◆ WHAT THE TASK ASKS: Copy every line below exactly.

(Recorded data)
'''
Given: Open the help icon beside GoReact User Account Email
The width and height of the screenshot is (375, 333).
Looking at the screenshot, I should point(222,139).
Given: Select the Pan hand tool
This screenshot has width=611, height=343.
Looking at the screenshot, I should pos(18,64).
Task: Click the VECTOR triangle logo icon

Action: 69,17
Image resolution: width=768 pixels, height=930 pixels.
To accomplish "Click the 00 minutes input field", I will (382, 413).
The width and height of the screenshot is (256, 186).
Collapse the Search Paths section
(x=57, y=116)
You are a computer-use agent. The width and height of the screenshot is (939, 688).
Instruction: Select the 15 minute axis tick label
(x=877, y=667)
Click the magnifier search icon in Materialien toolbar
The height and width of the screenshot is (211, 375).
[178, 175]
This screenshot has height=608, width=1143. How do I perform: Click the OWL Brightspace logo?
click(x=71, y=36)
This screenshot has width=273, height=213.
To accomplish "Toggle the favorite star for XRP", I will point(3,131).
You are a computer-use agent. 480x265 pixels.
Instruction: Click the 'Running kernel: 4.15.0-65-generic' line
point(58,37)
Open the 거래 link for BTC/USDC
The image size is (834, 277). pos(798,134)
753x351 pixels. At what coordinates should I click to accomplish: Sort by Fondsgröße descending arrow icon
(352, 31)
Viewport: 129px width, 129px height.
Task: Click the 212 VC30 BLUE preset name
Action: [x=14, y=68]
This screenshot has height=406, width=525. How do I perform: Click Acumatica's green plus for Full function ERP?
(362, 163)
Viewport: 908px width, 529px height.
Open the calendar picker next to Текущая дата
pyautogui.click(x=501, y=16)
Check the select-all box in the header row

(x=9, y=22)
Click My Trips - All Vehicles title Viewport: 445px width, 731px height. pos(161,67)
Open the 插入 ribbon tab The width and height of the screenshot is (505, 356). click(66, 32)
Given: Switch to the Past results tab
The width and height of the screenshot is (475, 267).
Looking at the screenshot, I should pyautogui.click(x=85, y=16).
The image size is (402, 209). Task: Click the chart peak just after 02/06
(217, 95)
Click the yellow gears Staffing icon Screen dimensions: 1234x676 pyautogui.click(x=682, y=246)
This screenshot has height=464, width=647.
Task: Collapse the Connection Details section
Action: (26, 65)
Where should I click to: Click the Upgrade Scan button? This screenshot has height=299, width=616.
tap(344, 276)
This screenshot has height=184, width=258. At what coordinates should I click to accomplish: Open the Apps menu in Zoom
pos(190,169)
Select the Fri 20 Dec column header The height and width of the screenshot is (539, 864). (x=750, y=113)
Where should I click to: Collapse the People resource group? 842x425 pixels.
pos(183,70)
'''
◆ REPLY TO THE EXERCISE:
Given: Open the help icon beside GoReact User Account Email
The width and height of the screenshot is (375, 333).
Looking at the screenshot, I should point(222,139).
Given: Select the Pan hand tool
This screenshot has width=611, height=343.
Looking at the screenshot, I should pos(18,64).
Task: Click the VECTOR triangle logo icon

Action: 69,17
Image resolution: width=768 pixels, height=930 pixels.
To accomplish "Click the 00 minutes input field", I will (382, 413).
The width and height of the screenshot is (256, 186).
Collapse the Search Paths section
(x=57, y=116)
You are a computer-use agent. The width and height of the screenshot is (939, 688).
Instruction: Select the 15 minute axis tick label
(x=877, y=667)
Click the magnifier search icon in Materialien toolbar
The height and width of the screenshot is (211, 375).
[178, 175]
This screenshot has height=608, width=1143. How do I perform: Click the OWL Brightspace logo?
click(x=71, y=36)
This screenshot has width=273, height=213.
To accomplish "Toggle the favorite star for XRP", I will point(3,131).
You are a computer-use agent. 480x265 pixels.
Instruction: Click the 'Running kernel: 4.15.0-65-generic' line
point(58,37)
Open the 거래 link for BTC/USDC
The image size is (834, 277). pos(798,134)
753x351 pixels. At what coordinates should I click to accomplish: Sort by Fondsgröße descending arrow icon
(352, 31)
Viewport: 129px width, 129px height.
Task: Click the 212 VC30 BLUE preset name
Action: [x=14, y=68]
This screenshot has height=406, width=525. How do I perform: Click Acumatica's green plus for Full function ERP?
(362, 163)
Viewport: 908px width, 529px height.
Open the calendar picker next to Текущая дата
pyautogui.click(x=501, y=16)
Check the select-all box in the header row

(x=9, y=22)
Click My Trips - All Vehicles title Viewport: 445px width, 731px height. pos(161,67)
Open the 插入 ribbon tab The width and height of the screenshot is (505, 356). click(66, 32)
Given: Switch to the Past results tab
The width and height of the screenshot is (475, 267).
Looking at the screenshot, I should pyautogui.click(x=85, y=16).
The image size is (402, 209). Task: Click the chart peak just after 02/06
(217, 95)
Click the yellow gears Staffing icon Screen dimensions: 1234x676 pyautogui.click(x=682, y=246)
This screenshot has height=464, width=647.
Task: Collapse the Connection Details section
Action: (26, 65)
Where should I click to: Click the Upgrade Scan button? This screenshot has height=299, width=616.
tap(344, 276)
This screenshot has height=184, width=258. At what coordinates should I click to accomplish: Open the Apps menu in Zoom
pos(190,169)
Select the Fri 20 Dec column header The height and width of the screenshot is (539, 864). (x=750, y=113)
Where should I click to: Collapse the People resource group? 842x425 pixels.
pos(183,70)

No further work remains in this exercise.